シャルの指が耳の内側を曖昧に愛撫する。長く尖った耳の先を、その内側への曲がりを開くように軟骨をくりくりと弄られ、俺の身体は快楽を処理し切れずに仰け反っていく。シャルは俺の前に俺と同じように膝立ちになり、右手で俺の左耳を弄りながら左腕を俺の背に回して仰け反る身体を押さえ、俺の頭を傾けさせると俺の右耳を口に含んだ。

「ひっ……ん、んんっ……ぁあっ……耳っ、きもひぃっ……もっとぉ……」

「……素直になってきましたね、兄さん……可愛いですよ」

俺の耳から口を離し、しかし耳の端が唇に微かに挟まるようにして、吐息を多く含ませて甘く囁く。そんなことをされては俺はシャルの腕の中で絶頂を迎える以外の選択肢をなくす。
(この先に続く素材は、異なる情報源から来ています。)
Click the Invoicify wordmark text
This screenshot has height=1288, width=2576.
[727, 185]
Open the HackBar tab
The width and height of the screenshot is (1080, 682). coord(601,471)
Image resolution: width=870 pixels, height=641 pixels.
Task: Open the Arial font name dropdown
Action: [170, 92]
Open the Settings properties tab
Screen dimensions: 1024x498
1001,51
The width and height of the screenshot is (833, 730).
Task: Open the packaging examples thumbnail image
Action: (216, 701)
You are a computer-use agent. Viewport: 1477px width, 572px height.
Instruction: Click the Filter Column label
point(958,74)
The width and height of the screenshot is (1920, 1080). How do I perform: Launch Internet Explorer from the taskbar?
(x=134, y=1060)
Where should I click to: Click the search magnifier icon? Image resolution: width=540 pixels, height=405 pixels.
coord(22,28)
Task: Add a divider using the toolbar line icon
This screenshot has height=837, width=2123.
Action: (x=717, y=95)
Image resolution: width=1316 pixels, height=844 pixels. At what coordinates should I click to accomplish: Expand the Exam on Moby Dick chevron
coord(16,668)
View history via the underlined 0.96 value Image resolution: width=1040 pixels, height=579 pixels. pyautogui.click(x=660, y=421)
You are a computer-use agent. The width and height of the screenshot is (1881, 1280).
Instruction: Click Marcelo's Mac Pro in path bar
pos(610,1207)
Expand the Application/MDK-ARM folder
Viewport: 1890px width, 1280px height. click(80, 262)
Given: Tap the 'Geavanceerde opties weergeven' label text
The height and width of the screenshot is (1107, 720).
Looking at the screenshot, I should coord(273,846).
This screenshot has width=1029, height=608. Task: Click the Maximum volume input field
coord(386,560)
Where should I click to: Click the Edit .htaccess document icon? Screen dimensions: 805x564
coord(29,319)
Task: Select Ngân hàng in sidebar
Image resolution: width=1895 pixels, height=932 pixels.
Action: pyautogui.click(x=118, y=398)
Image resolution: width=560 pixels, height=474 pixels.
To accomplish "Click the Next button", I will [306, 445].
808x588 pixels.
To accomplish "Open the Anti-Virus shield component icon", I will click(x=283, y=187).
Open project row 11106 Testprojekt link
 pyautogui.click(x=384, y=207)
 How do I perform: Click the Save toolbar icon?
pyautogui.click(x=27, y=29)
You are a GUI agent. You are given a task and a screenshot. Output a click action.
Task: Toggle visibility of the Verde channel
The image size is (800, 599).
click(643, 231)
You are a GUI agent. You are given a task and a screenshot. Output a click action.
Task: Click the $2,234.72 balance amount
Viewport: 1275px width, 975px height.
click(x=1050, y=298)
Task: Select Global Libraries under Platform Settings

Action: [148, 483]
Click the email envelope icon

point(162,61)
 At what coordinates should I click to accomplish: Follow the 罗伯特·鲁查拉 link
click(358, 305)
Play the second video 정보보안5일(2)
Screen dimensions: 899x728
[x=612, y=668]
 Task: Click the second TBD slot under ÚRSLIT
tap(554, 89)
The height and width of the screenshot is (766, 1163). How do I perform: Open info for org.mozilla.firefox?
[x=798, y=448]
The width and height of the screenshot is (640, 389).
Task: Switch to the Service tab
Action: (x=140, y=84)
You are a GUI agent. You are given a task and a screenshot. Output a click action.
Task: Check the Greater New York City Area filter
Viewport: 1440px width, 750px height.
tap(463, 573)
「またイっちゃいました? ふふ……兄さん、可愛い……兄さん、僕の兄さん…………旦那さんのところに帰したりなんてしてあげません、ずーっと僕と二人きりで生きるんです」

絶頂している真っ最中に続けて耳元で囁かれたら、俺の身体は痙攣を始める。それに気付いたシャルは手と口を耳から離し、俺を優しく抱き締めた。

「ふふ……ふふふっ……可愛い、兄さん…………ん? 誰か……来ますね」

俺を抱き締める力が僅かに強まり、俺は部屋の扉が開くのと同時に短く喘いだ。